Le Parlement européen l'a décidé en 2013 : les cigarettes aromatisées, et plus particulièrement les mentholées, seront interdites dès 2014. La loi laissant un sursis de 8 ans aux cigarettiers, elle sera applicable en 2023. Pourquoi cette loi ?
Les additifs parfumés augmentent la toxicité du tabac
Présents dans les cigarettes depuis les années 70, les additifs constituent jusqu'à 10% du poids d'une cigarette et augmentent la toxicité de la fumée :
- Les cigarettes sont plus cancérogènes : les additifs augmentent de plus de 20% la production de produits susceptibles de provoquer un cancer (arsenic, formaldéhyde, cadmium ou plomb)
- La fumée est plus irritante à cause des additifs : «leur ajout augmente le nombre de particules fines respirées, ce qui est délétère pour la santé puisque celles-ci favorisent les risques d’inflammations des voies respiratoires»
- Leur goût plus doux, plus frais, masque l'âpreté du tabac et incite à fumer davantage et à inhaler plus profondément la fumée : les particules toxiques pénètrent donc plus profondément dans les poumons, ce qui entraîne l'apparition de cancers distaux, c'est-à-dire de cancers des alvéoles et des petites bronches, qui sont très difficiles à traiter
LE MENTHOL ET LES SUCRES : ADDITIFS À SUPPRIMER EN PRIORITÉ
Le menthol et les sucres favorisent l'initiation à cause de leur goût plus agréable et augmentent la dépendance et l'addiction au tabac :
Le menthol :
- il "favorise l’absorption de la nicotine au niveau de la bouche et du larynx par l’augmentation de la perméabilité des muqueuses et par la stimulation de la production de salive, et au niveau pulmonaire par un effet bronchodilatateur » (Semira Gonseth, spécialiste des additifs à l’université de Lausanne)
- «il produit plus de particules fines dans la fumée, ce qui augmente le risque cardiaque» (Stacey Anderson, de l’université de Californie)
- il a un effet anesthésiant sur les voies aériennes
Les sucres :
- ils produisent des particules chimiques appelées aldéhydes (formaldéhyde, acétaldéhyde, …) et des inhibiteurs de monoamine-oxydases qui potentialisent la dépendance à la nicotine
QU'EN EST-IL DES AUTRES PARFUMS ?
Ils sont également dangereux : le cacao et la réglisse, par exemple, dilatent les bronches et favorisent donc la pénétration des particules cancérigènes dans les poumons.
POURQUOI LES FABRICANTS DE CIGARETTES AJOUTENT-ILS DES ADDITIFS ?
Pour séduire par un goût plus agréable une population plus jeune et plus féminine, et pour masquer la dangerosité du tabac sous une apparente "légèreté" des cigarettes.
Le 1er danger du tabac vient de la nicotine.
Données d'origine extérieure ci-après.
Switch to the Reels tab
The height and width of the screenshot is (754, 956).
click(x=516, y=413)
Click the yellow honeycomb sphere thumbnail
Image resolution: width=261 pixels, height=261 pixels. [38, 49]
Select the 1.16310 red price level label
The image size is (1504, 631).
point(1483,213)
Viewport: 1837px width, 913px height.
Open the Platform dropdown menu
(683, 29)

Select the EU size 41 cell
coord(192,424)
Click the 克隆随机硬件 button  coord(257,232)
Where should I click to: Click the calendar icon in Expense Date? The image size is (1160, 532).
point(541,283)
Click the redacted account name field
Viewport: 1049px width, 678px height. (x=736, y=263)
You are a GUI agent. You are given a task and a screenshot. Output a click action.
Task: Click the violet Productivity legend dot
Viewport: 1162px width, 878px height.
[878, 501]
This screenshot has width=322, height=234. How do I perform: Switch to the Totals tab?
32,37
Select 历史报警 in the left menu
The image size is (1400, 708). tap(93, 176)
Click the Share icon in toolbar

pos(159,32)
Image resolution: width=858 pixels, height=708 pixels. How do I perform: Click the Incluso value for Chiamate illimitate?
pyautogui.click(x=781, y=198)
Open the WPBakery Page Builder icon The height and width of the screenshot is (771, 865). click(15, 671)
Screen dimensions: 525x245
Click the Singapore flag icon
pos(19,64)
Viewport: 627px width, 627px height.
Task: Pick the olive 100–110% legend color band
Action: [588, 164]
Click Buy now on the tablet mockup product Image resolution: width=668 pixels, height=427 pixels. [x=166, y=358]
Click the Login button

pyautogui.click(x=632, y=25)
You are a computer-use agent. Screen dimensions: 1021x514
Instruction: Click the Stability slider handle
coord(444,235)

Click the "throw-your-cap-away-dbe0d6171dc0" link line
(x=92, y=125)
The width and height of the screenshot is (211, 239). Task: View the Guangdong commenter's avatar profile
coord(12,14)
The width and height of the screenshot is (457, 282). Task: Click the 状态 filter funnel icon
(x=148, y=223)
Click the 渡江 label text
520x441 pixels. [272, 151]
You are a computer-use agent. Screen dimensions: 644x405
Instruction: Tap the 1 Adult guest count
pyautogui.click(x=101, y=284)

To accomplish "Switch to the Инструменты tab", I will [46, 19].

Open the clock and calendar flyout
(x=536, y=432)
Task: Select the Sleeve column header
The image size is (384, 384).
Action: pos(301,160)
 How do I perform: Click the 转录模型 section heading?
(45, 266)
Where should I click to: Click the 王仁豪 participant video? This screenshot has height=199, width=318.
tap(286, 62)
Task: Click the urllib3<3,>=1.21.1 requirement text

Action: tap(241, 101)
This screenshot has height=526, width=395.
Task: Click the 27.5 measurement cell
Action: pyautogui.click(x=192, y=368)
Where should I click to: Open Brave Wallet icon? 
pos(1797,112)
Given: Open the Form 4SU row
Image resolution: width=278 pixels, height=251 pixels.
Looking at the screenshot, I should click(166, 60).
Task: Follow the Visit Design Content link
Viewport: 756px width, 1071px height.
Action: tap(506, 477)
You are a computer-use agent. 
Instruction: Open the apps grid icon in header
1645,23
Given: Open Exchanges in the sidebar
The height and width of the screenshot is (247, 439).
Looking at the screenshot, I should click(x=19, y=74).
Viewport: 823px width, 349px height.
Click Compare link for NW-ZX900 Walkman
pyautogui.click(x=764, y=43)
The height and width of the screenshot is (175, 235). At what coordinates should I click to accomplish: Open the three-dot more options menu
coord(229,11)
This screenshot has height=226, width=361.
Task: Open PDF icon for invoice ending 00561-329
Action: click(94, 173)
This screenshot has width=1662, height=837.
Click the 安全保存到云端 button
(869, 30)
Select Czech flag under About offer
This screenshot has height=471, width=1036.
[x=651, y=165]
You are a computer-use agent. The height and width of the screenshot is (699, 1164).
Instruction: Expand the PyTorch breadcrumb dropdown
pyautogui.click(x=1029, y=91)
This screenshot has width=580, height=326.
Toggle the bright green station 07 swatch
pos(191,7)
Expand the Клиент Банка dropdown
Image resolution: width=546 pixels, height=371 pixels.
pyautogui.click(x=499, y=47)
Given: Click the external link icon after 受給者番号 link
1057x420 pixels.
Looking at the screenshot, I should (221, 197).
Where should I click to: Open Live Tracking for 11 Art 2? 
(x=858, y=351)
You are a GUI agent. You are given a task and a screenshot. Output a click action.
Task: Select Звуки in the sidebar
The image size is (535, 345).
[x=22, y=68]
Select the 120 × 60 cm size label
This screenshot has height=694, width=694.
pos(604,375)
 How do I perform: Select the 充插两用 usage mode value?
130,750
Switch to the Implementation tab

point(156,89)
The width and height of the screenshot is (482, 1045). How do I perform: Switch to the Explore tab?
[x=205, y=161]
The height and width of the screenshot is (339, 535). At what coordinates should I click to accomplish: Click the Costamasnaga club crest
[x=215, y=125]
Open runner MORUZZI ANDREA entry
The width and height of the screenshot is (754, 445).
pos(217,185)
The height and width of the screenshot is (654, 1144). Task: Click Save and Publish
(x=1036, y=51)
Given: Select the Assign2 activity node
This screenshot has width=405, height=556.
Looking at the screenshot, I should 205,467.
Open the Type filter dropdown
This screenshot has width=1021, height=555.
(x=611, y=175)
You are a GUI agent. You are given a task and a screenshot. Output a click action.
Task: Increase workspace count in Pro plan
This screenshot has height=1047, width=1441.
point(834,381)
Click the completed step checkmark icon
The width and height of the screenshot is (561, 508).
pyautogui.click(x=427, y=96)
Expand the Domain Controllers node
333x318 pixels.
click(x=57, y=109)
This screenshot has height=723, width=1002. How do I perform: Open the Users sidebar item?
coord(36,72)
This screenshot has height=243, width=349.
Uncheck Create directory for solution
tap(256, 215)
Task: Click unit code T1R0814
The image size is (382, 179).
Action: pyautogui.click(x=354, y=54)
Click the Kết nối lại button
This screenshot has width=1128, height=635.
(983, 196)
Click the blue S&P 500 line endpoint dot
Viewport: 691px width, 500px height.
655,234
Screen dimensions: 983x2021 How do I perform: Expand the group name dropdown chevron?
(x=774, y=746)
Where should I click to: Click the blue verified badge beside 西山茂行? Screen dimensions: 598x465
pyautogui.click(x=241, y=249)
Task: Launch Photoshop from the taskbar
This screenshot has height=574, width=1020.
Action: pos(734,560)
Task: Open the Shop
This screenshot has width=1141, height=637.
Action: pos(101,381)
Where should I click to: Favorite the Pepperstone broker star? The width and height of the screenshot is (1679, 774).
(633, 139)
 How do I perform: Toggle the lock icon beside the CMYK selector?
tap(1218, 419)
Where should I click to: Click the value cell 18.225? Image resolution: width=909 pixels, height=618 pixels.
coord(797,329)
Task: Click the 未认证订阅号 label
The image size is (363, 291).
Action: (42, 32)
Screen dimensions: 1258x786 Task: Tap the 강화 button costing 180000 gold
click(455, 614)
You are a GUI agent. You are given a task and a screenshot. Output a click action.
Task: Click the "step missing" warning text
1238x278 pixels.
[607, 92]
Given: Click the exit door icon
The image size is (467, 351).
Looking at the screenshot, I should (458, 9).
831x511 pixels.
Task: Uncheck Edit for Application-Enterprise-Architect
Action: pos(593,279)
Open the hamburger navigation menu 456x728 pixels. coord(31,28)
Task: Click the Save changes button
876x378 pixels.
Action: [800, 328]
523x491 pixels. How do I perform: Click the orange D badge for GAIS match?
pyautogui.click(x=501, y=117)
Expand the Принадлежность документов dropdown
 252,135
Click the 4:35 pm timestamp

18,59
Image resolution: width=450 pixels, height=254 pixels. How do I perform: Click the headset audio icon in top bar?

Les cigarettiers ont donc cherché à réduire ce taux. Mais c'est la nicotine qui crée l'addiction, et donc qui leur assure une emprise sur les fumeurs rendus dépendants, et en fait des clients "à vie".
Ils ont donc trouvé des additifs qui renforcent l'action de la nicotine : ainsi, ils peuvent afficher sur les paquets un taux de nicotine réduit, mais dont l'effet sera identique, voire plus fort, qu'un taux plus important sans additifs.
C'est le rôle que jouent par exemple l'ammoniac et le menthol. En effet, les chercheurs ont démontré que «le menthol agit en synergie avec le système nerveux central, ce qui permet de diminuer le contenu en nicotine sans modifier le pouvoir “addictogène” du tabac».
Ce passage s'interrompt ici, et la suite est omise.